-- Recorded information follows --

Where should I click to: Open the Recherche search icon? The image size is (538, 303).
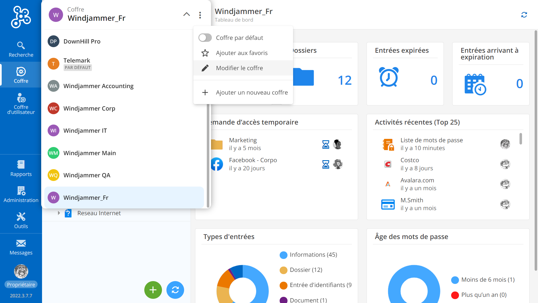pos(21,46)
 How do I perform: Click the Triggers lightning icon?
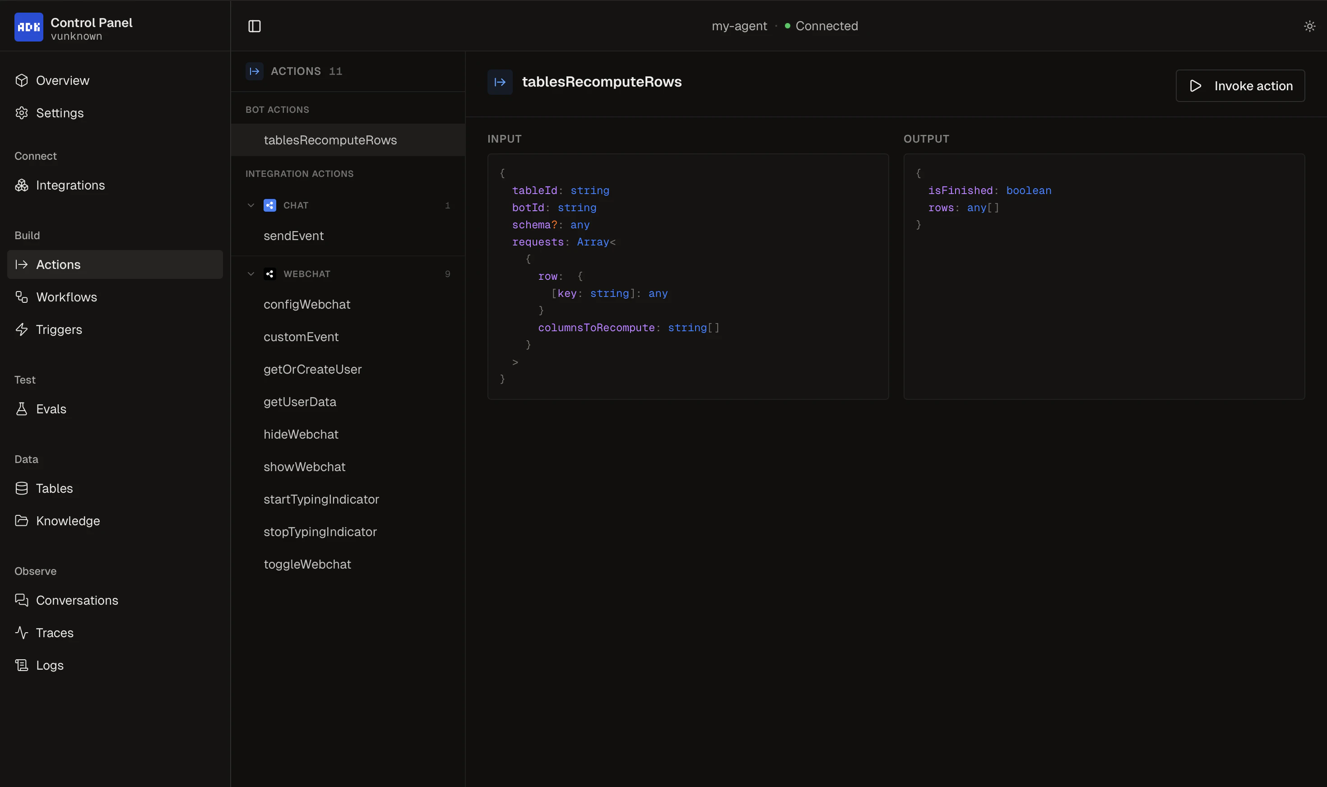coord(21,329)
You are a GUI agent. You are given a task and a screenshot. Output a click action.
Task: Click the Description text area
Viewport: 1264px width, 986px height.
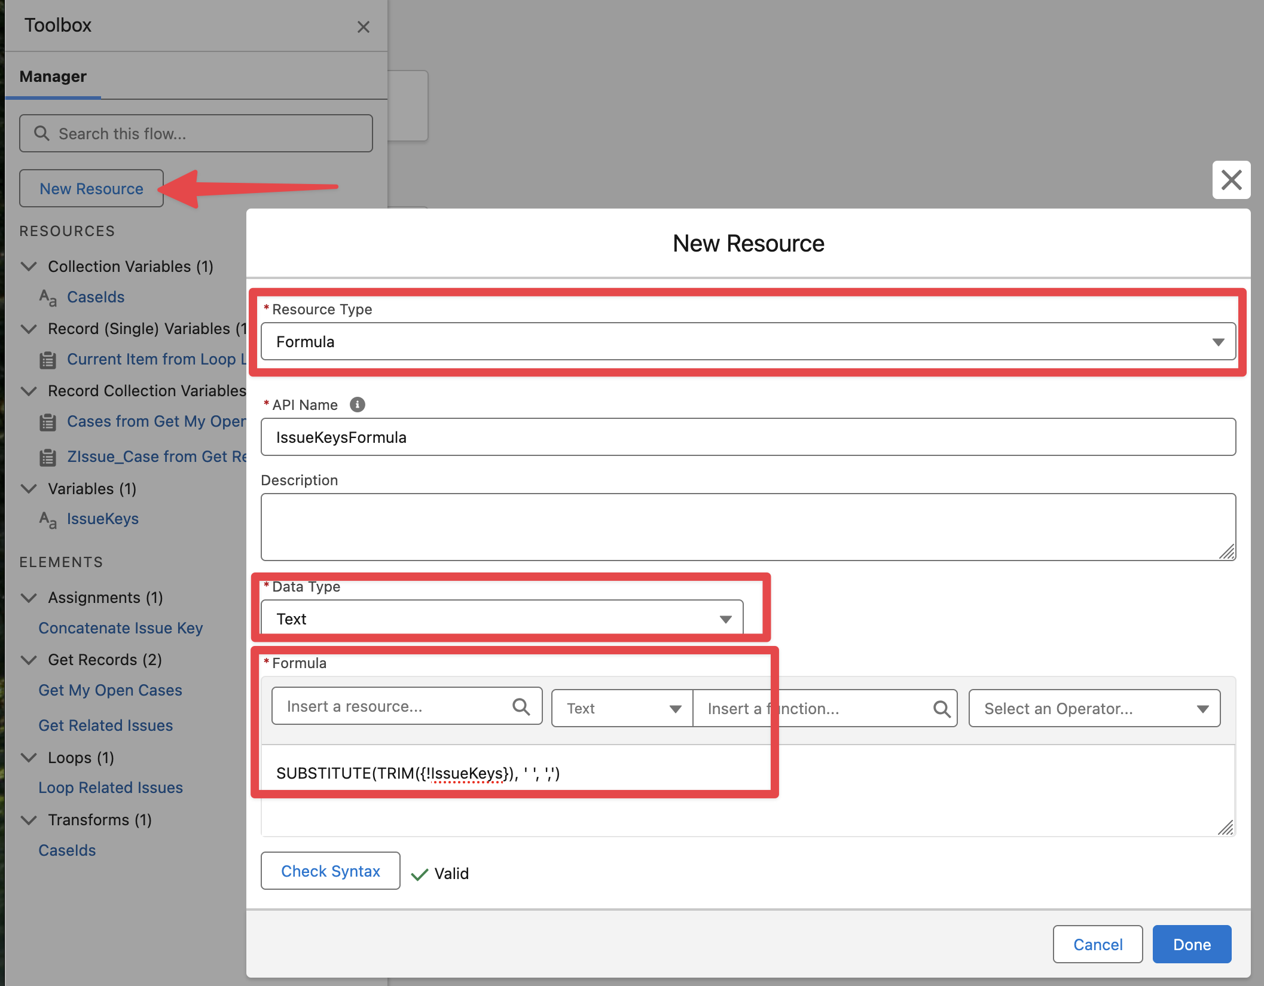tap(747, 526)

-- Recorded information concluded --

▸ Exercise description: Take the line containing "Task: Click the Description text area" as the first line and the last line of the data above as the final one, and output exactly the lines between them, inclusive, with no pictures.

▸ Reply to the task:
Task: Click the Description text area
Viewport: 1264px width, 986px height.
tap(747, 526)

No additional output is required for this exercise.